Renal biopsy showed malignant lymphoma invasion and an IgA nephropathy pattern (Fig. 2). Light microscopy showed the focal infiltration of small to medium sized lymphoid cells, with convoluted nuclei in the periglomerular and peritubular regions. The majority of these lymphoid cells demonstrated immunoreactivity to CD3+, interspersed with some CD20+ cells. Some EBER+ cells were also detected in the interstitium. An immunofluorescence examination revealed mesangial deposits of IgA and complement component 3. Small, dense deposits in the mesangial matrix were visualized using electron microscopy. The diagnosis of AITL and IgA nephropathy was made based on the clinical and histopathological findings and the results of the laboratory examinations. Before the diagnosis, the patient was initially treated with prednisolone (60 mg) per day. Five days later, the patient's edema was alleviated and his urinary protein level decreased to 0.58 g/gCr, but the hematuria persisted. After the diagnosis of AITL was made, steroid therapy was administered, followed by chemotherapy with intravenous cyclophosphamide (750 mg/m2), pirarubicin, (50 mg/m2) and vincristine (1.4 mg/m2); oral prednisolone (60 mg per day) was administered from days 1 to 5; the duration of one treatment cycle was 21 days. Following the completion of six chemotherapy courses, the patient's symptoms gradually improved, and the generalized lymphadenopathy and edema were alleviated. Following the completion of chemotherapy, the patient's immunoglobulin and serum creatinine levels, proteinuria, and hematuria normalized. Repeated computed tomography examinations showed that the lymphadenopathy and other abnormal findings were resolved. This patient was considered to have achieved complete remission; no subsequent recurrences of lymphadenopathy or edema have been observed.
Discussion
We described the case of a patient with AITL with concomitant IgA nephropathy. We propose that these two diseases could be pathologically associated from two points of view. First, the serum IgA in AITL patients can be pathogenic and may cause extranodal involvement.
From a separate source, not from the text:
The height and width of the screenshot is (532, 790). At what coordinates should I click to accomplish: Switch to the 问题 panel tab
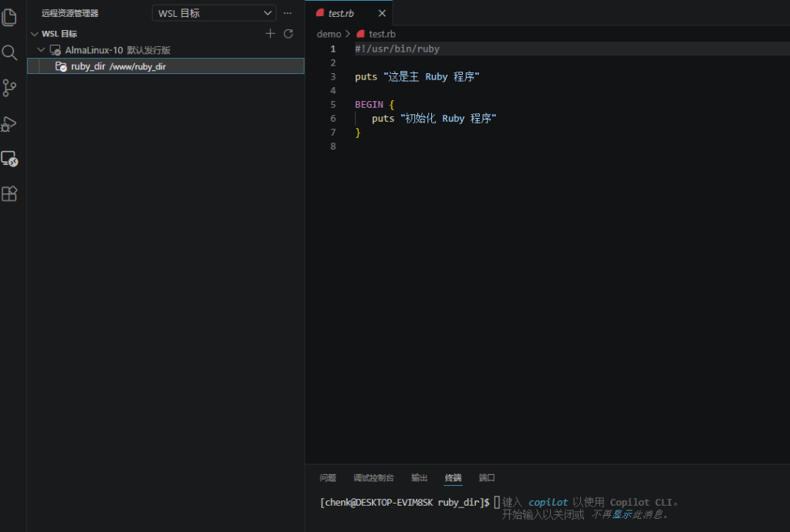click(328, 477)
The phenomenon of excessive serum IgA production in AITL patients has also been reported and is believed to result from the excessive differentiation of IgA-plasmablasts, which is induced by transforming growth factor-β1 and interleukin-21, which are released by neoplastic T follicular helper cells (7). Furthermore, elevated serum IgA levels have been shown to be a novel prognostic factor in patients with AITL, although the underlying mechanism remains to be clarified (8,9). With respect to the direct pathological contribution of IgA in AITL patients, several IgA-related extranodal diseases have been reported to be associated with AITL. These include IgA-related leukocytoclastic vasculitis (10,11), atypical linear IgA dermatosis (12), and IgA pemphigus (13). These findings suggest that AITL patients may produce pathogenic IgA, which may result in extranodal diseases, including nephropathy.
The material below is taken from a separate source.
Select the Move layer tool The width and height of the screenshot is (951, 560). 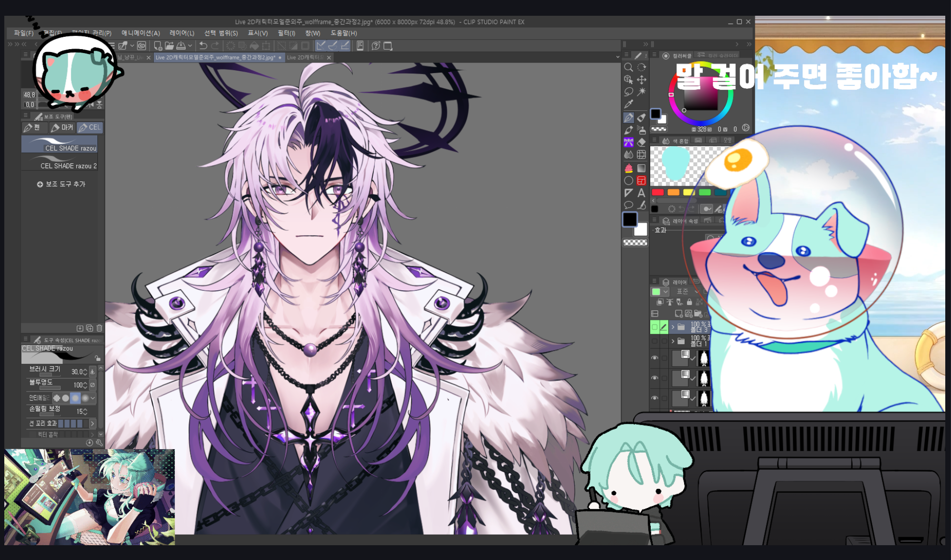click(x=642, y=80)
Second, there was chronological coincidence in the duration of the urinary abnormalities and the systemic lymphadenopathy in the present case. This patient's microscopic hematuria, proteinuria, and lymphadenopathy were observed at the same time, and these abnormalities gradually diminished with the repeated chemotherapy. We therefore assumed that the patient's IgA nephropathy was associated with AITL.
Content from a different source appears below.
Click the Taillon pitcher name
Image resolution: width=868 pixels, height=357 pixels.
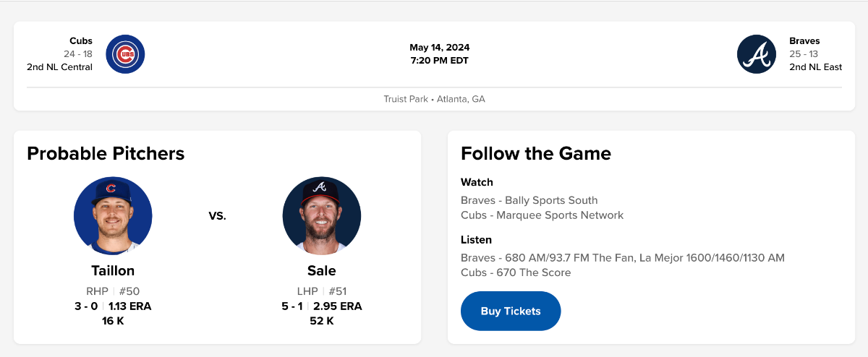[x=113, y=271]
It is possible that the patient had idiopathic IgA nephropathy because the high circulating levels of IgA alone could not have caused the disease in the majority of these patients. Elevated circulating levels of IgA have, however, been reported in some patients with IgA nephropathy (14). Furthermore, we did not have any direct evidence of the relationship between the IgA deposits in the mesangium and circulating IgA. However, since mesangial IgA is probably derived from a circulating pool of pathogenic IgA (15), and since the polyclonal immune activation observed in many multisystemic autoimmune diseases like AITL could cause IgA nephropathy (14), we could not deny the association between IgA nephropathy and AITL. The further understanding of this relationship requires an investigation to determine the precise pathological mechanisms underlying the tissue damage that is caused by serum IgA in AITL patients.
The direct invasion of the kidney, in association with AITL, also seemed to be a possible cause of the microscopic hematuria, proteinuria, and renal failure that were observed in the present case; however, the pathological findings of the kidney biopsy in differed from those of a previously reported case of AITL with direct kidney invasion (16). Moreover, kidney enlargement, which is frequently seen in cases with the massive infiltration of lymphoid cells into the renal parenchyma (17,18), was not observed in our patient. We therefore believe that IgA nephropathy was the main disease in our patient.
The severity of IgA-related extranodal disease in patients with AITL may be a useful marker for evaluating the efficacy of chemotherapy. In fact, the grade of microscopic hematuria gradually decreased and finally disappeared after the completion of six courses of chemotherapy, which was paralleled by a reduction in tumor volume. Other cases of extranodal disease associated with IgA in AITL have also shown a gradual response to chemotherapy (10-13). Furthermore, the reappearance of purpura was observed along with the recurrence of AITL in a case of IgA-associated leukocytoclastic vasculitis in AITL (10). Considering the simplicity of the evaluation methods for patients with reported extranodal disease, such as screening for microscopic hematuria or skin lesions, the recognition of IgA-related extranodal disease in patients with AITL seems to be important in the follow-up of AITL.
In conclusion, AITL can be associated with IgA nephropathy. As several IgA-related extranodal diseases seem to be useful markers of the severity of AITL, clinicians should assess IgA-related lesions in patients with AITL.
The authors state that they have no Conflict of Interest (COI).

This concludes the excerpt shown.